[[ SUPPLIED RECORDS open ]]
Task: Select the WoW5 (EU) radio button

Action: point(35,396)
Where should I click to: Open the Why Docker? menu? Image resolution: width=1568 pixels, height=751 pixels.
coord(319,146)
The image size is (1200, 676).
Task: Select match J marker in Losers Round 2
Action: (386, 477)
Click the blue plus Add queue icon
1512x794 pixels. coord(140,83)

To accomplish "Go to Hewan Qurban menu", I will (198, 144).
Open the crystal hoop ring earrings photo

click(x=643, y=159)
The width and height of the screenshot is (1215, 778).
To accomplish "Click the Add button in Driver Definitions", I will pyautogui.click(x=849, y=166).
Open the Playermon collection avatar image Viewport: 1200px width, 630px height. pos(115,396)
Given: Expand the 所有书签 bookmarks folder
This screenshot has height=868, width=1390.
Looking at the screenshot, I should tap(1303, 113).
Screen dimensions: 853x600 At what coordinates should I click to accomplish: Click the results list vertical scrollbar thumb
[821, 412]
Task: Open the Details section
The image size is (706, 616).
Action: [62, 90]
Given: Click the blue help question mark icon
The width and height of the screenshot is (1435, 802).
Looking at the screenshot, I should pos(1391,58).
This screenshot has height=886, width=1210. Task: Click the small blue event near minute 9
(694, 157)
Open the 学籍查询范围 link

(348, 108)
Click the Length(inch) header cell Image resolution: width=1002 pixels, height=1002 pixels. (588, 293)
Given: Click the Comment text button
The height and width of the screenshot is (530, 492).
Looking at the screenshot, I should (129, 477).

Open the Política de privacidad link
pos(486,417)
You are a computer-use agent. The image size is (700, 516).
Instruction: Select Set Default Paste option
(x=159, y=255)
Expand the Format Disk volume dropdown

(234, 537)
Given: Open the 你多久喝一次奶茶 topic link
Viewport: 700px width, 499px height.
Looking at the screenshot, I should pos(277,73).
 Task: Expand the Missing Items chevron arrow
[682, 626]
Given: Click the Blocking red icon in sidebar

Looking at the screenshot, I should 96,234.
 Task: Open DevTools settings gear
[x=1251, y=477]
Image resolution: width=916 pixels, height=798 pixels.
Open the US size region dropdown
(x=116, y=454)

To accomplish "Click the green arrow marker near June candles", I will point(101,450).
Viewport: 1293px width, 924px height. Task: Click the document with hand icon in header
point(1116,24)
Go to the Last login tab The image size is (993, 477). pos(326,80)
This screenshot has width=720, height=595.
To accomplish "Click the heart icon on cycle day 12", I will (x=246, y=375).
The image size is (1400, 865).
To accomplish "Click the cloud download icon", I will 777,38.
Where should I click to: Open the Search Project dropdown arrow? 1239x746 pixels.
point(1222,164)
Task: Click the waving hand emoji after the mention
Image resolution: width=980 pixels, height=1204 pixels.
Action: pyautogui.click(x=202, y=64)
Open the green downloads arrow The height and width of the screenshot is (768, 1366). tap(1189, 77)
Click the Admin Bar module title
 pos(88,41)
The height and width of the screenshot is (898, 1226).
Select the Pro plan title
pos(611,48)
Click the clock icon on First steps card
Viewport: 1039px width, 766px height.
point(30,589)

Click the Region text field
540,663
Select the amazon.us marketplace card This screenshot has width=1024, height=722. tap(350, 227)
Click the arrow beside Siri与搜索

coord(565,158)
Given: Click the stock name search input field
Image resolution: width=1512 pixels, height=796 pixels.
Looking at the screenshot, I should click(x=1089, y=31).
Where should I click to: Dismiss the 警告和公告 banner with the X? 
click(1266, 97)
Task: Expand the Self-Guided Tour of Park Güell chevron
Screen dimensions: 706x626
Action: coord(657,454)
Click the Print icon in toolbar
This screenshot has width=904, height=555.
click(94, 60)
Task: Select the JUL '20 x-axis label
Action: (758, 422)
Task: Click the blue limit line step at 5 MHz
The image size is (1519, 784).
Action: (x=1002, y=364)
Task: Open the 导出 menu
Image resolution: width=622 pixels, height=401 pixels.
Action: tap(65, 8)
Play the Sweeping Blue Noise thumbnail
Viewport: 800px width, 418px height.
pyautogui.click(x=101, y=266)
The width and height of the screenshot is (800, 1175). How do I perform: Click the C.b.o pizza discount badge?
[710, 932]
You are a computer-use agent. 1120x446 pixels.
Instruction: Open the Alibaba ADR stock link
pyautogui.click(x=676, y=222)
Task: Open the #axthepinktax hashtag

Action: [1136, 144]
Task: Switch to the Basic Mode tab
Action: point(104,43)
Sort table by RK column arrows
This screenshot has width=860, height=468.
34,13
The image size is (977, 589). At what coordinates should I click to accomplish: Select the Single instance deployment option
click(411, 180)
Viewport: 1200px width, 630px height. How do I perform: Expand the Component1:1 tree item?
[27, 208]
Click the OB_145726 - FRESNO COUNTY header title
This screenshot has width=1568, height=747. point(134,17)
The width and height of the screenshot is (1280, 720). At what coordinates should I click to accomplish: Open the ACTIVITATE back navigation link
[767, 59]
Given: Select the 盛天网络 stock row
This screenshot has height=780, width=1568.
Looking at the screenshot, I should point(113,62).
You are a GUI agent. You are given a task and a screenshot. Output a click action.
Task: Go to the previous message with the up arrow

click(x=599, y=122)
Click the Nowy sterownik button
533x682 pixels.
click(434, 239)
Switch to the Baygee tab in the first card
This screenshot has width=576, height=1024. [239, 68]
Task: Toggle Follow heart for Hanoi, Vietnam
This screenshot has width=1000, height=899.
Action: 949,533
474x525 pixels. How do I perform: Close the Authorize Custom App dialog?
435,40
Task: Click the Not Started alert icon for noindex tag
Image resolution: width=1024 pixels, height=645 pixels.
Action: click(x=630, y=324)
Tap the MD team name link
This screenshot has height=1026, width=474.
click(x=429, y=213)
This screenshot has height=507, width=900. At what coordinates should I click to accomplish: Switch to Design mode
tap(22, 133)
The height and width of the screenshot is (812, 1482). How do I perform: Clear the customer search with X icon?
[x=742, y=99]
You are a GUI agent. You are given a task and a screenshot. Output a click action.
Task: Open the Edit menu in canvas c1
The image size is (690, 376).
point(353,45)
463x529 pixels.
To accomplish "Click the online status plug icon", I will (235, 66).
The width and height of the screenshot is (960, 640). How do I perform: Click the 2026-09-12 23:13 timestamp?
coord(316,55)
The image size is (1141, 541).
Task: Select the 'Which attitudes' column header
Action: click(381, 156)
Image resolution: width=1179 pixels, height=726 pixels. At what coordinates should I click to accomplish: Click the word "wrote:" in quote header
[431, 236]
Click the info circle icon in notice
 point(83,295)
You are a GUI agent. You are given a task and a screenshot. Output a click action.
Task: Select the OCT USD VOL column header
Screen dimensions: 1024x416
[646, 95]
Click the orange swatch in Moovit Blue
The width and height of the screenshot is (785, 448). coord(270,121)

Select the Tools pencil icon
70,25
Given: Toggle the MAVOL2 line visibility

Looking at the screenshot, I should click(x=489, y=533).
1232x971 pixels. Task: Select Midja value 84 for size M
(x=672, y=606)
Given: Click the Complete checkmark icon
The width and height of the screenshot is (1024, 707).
[[ SUPPLIED RECORDS closed ]]
→ WHAT IS NEEDED
Please set down each line of the records exactly as given.

→ OUTPUT OF THE TASK
Task: Select the WoW5 (EU) radio button

Action: point(35,396)
Where should I click to: Open the Why Docker? menu? Image resolution: width=1568 pixels, height=751 pixels.
coord(319,146)
The image size is (1200, 676).
Task: Select match J marker in Losers Round 2
Action: (386, 477)
Click the blue plus Add queue icon
1512x794 pixels. coord(140,83)

To accomplish "Go to Hewan Qurban menu", I will (198, 144).
Open the crystal hoop ring earrings photo

click(x=643, y=159)
The width and height of the screenshot is (1215, 778).
To accomplish "Click the Add button in Driver Definitions", I will pyautogui.click(x=849, y=166).
Open the Playermon collection avatar image Viewport: 1200px width, 630px height. pos(115,396)
Given: Expand the 所有书签 bookmarks folder
This screenshot has height=868, width=1390.
Looking at the screenshot, I should tap(1303, 113).
Screen dimensions: 853x600 At what coordinates should I click to accomplish: Click the results list vertical scrollbar thumb
[821, 412]
Task: Open the Details section
The image size is (706, 616).
Action: [62, 90]
Given: Click the blue help question mark icon
The width and height of the screenshot is (1435, 802).
Looking at the screenshot, I should pos(1391,58).
This screenshot has height=886, width=1210. Task: Click the small blue event near minute 9
(694, 157)
Open the 学籍查询范围 link

(348, 108)
Click the Length(inch) header cell Image resolution: width=1002 pixels, height=1002 pixels. (588, 293)
Given: Click the Comment text button
The height and width of the screenshot is (530, 492).
Looking at the screenshot, I should (129, 477).

Open the Política de privacidad link
pos(486,417)
You are a computer-use agent. The image size is (700, 516).
Instruction: Select Set Default Paste option
(x=159, y=255)
Expand the Format Disk volume dropdown

(234, 537)
Given: Open the 你多久喝一次奶茶 topic link
Viewport: 700px width, 499px height.
Looking at the screenshot, I should pos(277,73).
 Task: Expand the Missing Items chevron arrow
[682, 626]
Given: Click the Blocking red icon in sidebar

Looking at the screenshot, I should 96,234.
 Task: Open DevTools settings gear
[x=1251, y=477]
Image resolution: width=916 pixels, height=798 pixels.
Open the US size region dropdown
(x=116, y=454)

To accomplish "Click the green arrow marker near June candles", I will point(101,450).
Viewport: 1293px width, 924px height. Task: Click the document with hand icon in header
point(1116,24)
Go to the Last login tab The image size is (993, 477). pos(326,80)
This screenshot has width=720, height=595.
To accomplish "Click the heart icon on cycle day 12", I will (x=246, y=375).
The image size is (1400, 865).
To accomplish "Click the cloud download icon", I will 777,38.
Where should I click to: Open the Search Project dropdown arrow? 1239x746 pixels.
point(1222,164)
Task: Click the waving hand emoji after the mention
Image resolution: width=980 pixels, height=1204 pixels.
Action: pyautogui.click(x=202, y=64)
Open the green downloads arrow The height and width of the screenshot is (768, 1366). tap(1189, 77)
Click the Admin Bar module title
 pos(88,41)
The height and width of the screenshot is (898, 1226).
Select the Pro plan title
pos(611,48)
Click the clock icon on First steps card
Viewport: 1039px width, 766px height.
point(30,589)

Click the Region text field
540,663
Select the amazon.us marketplace card This screenshot has width=1024, height=722. tap(350, 227)
Click the arrow beside Siri与搜索

coord(565,158)
Given: Click the stock name search input field
Image resolution: width=1512 pixels, height=796 pixels.
Looking at the screenshot, I should click(x=1089, y=31).
Where should I click to: Dismiss the 警告和公告 banner with the X? 
click(1266, 97)
Task: Expand the Self-Guided Tour of Park Güell chevron
Screen dimensions: 706x626
Action: coord(657,454)
Click the Print icon in toolbar
This screenshot has width=904, height=555.
click(94, 60)
Task: Select the JUL '20 x-axis label
Action: (758, 422)
Task: Click the blue limit line step at 5 MHz
The image size is (1519, 784).
Action: (x=1002, y=364)
Task: Open the 导出 menu
Image resolution: width=622 pixels, height=401 pixels.
Action: tap(65, 8)
Play the Sweeping Blue Noise thumbnail
Viewport: 800px width, 418px height.
pyautogui.click(x=101, y=266)
The width and height of the screenshot is (800, 1175). How do I perform: Click the C.b.o pizza discount badge?
[710, 932]
You are a computer-use agent. 1120x446 pixels.
Instruction: Open the Alibaba ADR stock link
pyautogui.click(x=676, y=222)
Task: Open the #axthepinktax hashtag

Action: [1136, 144]
Task: Switch to the Basic Mode tab
Action: point(104,43)
Sort table by RK column arrows
This screenshot has width=860, height=468.
34,13
The image size is (977, 589). At what coordinates should I click to accomplish: Select the Single instance deployment option
click(411, 180)
Viewport: 1200px width, 630px height. How do I perform: Expand the Component1:1 tree item?
[27, 208]
Click the OB_145726 - FRESNO COUNTY header title
This screenshot has width=1568, height=747. point(134,17)
The width and height of the screenshot is (1280, 720). At what coordinates should I click to accomplish: Open the ACTIVITATE back navigation link
[767, 59]
Given: Select the 盛天网络 stock row
This screenshot has height=780, width=1568.
Looking at the screenshot, I should point(113,62).
You are a GUI agent. You are given a task and a screenshot. Output a click action.
Task: Go to the previous message with the up arrow

click(x=599, y=122)
Click the Nowy sterownik button
533x682 pixels.
click(434, 239)
Switch to the Baygee tab in the first card
This screenshot has width=576, height=1024. [239, 68]
Task: Toggle Follow heart for Hanoi, Vietnam
This screenshot has width=1000, height=899.
Action: 949,533
474x525 pixels. How do I perform: Close the Authorize Custom App dialog?
435,40
Task: Click the Not Started alert icon for noindex tag
Image resolution: width=1024 pixels, height=645 pixels.
Action: click(x=630, y=324)
Tap the MD team name link
This screenshot has height=1026, width=474.
click(x=429, y=213)
This screenshot has height=507, width=900. At what coordinates should I click to accomplish: Switch to Design mode
tap(22, 133)
The height and width of the screenshot is (812, 1482). How do I perform: Clear the customer search with X icon?
[x=742, y=99]
You are a GUI agent. You are given a task and a screenshot. Output a click action.
Task: Open the Edit menu in canvas c1
The image size is (690, 376).
point(353,45)
463x529 pixels.
To accomplish "Click the online status plug icon", I will (235, 66).
The width and height of the screenshot is (960, 640). How do I perform: Click the 2026-09-12 23:13 timestamp?
coord(316,55)
The image size is (1141, 541).
Task: Select the 'Which attitudes' column header
Action: click(381, 156)
Image resolution: width=1179 pixels, height=726 pixels. At what coordinates should I click to accomplish: Click the word "wrote:" in quote header
[431, 236]
Click the info circle icon in notice
 point(83,295)
You are a GUI agent. You are given a task and a screenshot. Output a click action.
Task: Select the OCT USD VOL column header
Screen dimensions: 1024x416
[646, 95]
Click the orange swatch in Moovit Blue
The width and height of the screenshot is (785, 448). coord(270,121)

Select the Tools pencil icon
70,25
Given: Toggle the MAVOL2 line visibility

Looking at the screenshot, I should click(x=489, y=533).
1232x971 pixels. Task: Select Midja value 84 for size M
(x=672, y=606)
Given: Click the Complete checkmark icon
The width and height of the screenshot is (1024, 707).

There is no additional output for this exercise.